TASK REQUIREMENTS:
Your answer must be the full listing, repeated word for word.

PROVIDED RECORDS:
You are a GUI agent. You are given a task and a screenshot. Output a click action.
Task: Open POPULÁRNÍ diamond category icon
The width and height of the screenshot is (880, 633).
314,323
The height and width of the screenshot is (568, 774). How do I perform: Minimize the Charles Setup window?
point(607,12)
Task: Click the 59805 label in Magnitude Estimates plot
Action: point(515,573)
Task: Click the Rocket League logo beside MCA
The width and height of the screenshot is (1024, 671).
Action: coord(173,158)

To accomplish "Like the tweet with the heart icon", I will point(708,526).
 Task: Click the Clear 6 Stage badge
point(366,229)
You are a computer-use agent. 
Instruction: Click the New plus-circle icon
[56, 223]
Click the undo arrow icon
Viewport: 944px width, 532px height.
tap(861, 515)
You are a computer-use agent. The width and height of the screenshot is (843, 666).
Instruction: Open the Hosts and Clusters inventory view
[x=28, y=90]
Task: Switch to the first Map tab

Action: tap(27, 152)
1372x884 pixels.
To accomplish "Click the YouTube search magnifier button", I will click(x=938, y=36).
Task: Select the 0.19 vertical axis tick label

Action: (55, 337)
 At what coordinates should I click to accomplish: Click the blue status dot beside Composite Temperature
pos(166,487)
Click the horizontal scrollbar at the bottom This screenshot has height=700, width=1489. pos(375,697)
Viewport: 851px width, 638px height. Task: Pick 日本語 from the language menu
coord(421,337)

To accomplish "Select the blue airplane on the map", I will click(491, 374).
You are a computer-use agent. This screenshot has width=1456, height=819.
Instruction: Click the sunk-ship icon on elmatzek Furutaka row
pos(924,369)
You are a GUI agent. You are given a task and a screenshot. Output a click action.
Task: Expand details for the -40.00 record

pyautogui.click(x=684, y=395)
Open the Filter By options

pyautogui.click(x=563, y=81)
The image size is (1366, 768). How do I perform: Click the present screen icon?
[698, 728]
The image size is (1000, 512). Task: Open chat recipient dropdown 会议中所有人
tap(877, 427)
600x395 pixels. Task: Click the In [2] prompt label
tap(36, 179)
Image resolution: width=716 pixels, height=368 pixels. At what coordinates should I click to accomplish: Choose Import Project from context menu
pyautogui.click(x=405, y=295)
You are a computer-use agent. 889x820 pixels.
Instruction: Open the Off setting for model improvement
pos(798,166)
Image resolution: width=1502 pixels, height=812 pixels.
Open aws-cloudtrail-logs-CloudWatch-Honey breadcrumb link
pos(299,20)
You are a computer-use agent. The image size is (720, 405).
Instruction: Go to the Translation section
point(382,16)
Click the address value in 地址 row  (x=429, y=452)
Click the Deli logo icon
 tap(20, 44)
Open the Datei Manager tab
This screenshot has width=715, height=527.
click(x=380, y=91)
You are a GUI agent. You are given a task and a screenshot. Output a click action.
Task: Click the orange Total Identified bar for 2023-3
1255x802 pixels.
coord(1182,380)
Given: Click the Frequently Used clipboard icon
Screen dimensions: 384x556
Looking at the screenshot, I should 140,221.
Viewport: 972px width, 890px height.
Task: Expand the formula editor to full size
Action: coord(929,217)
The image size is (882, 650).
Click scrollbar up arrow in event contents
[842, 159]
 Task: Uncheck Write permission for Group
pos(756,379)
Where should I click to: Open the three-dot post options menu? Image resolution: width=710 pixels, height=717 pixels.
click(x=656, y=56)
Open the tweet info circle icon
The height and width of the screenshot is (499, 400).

RESPONSE:
You are a GUI agent. You are given a task and a screenshot. Output a click action.
Task: Open POPULÁRNÍ diamond category icon
The width and height of the screenshot is (880, 633).
314,323
The height and width of the screenshot is (568, 774). How do I perform: Minimize the Charles Setup window?
point(607,12)
Task: Click the 59805 label in Magnitude Estimates plot
Action: point(515,573)
Task: Click the Rocket League logo beside MCA
The width and height of the screenshot is (1024, 671).
Action: coord(173,158)

To accomplish "Like the tweet with the heart icon", I will point(708,526).
 Task: Click the Clear 6 Stage badge
point(366,229)
You are a computer-use agent. 
Instruction: Click the New plus-circle icon
[56, 223]
Click the undo arrow icon
Viewport: 944px width, 532px height.
tap(861, 515)
You are a computer-use agent. The width and height of the screenshot is (843, 666).
Instruction: Open the Hosts and Clusters inventory view
[x=28, y=90]
Task: Switch to the first Map tab

Action: tap(27, 152)
1372x884 pixels.
To accomplish "Click the YouTube search magnifier button", I will click(x=938, y=36).
Task: Select the 0.19 vertical axis tick label

Action: (55, 337)
 At what coordinates should I click to accomplish: Click the blue status dot beside Composite Temperature
pos(166,487)
Click the horizontal scrollbar at the bottom This screenshot has height=700, width=1489. pos(375,697)
Viewport: 851px width, 638px height. Task: Pick 日本語 from the language menu
coord(421,337)

To accomplish "Select the blue airplane on the map", I will click(491, 374).
You are a computer-use agent. This screenshot has width=1456, height=819.
Instruction: Click the sunk-ship icon on elmatzek Furutaka row
pos(924,369)
You are a GUI agent. You are given a task and a screenshot. Output a click action.
Task: Expand details for the -40.00 record

pyautogui.click(x=684, y=395)
Open the Filter By options

pyautogui.click(x=563, y=81)
The image size is (1366, 768). How do I perform: Click the present screen icon?
[698, 728]
The image size is (1000, 512). Task: Open chat recipient dropdown 会议中所有人
tap(877, 427)
600x395 pixels. Task: Click the In [2] prompt label
tap(36, 179)
Image resolution: width=716 pixels, height=368 pixels. At what coordinates should I click to accomplish: Choose Import Project from context menu
pyautogui.click(x=405, y=295)
You are a computer-use agent. 889x820 pixels.
Instruction: Open the Off setting for model improvement
pos(798,166)
Image resolution: width=1502 pixels, height=812 pixels.
Open aws-cloudtrail-logs-CloudWatch-Honey breadcrumb link
pos(299,20)
You are a computer-use agent. The image size is (720, 405).
Instruction: Go to the Translation section
point(382,16)
Click the address value in 地址 row  (x=429, y=452)
Click the Deli logo icon
 tap(20, 44)
Open the Datei Manager tab
This screenshot has width=715, height=527.
click(x=380, y=91)
You are a GUI agent. You are given a task and a screenshot. Output a click action.
Task: Click the orange Total Identified bar for 2023-3
1255x802 pixels.
coord(1182,380)
Given: Click the Frequently Used clipboard icon
Screen dimensions: 384x556
Looking at the screenshot, I should 140,221.
Viewport: 972px width, 890px height.
Task: Expand the formula editor to full size
Action: coord(929,217)
The image size is (882, 650).
Click scrollbar up arrow in event contents
[842, 159]
 Task: Uncheck Write permission for Group
pos(756,379)
Where should I click to: Open the three-dot post options menu? Image resolution: width=710 pixels, height=717 pixels.
click(x=656, y=56)
Open the tweet info circle icon
The height and width of the screenshot is (499, 400).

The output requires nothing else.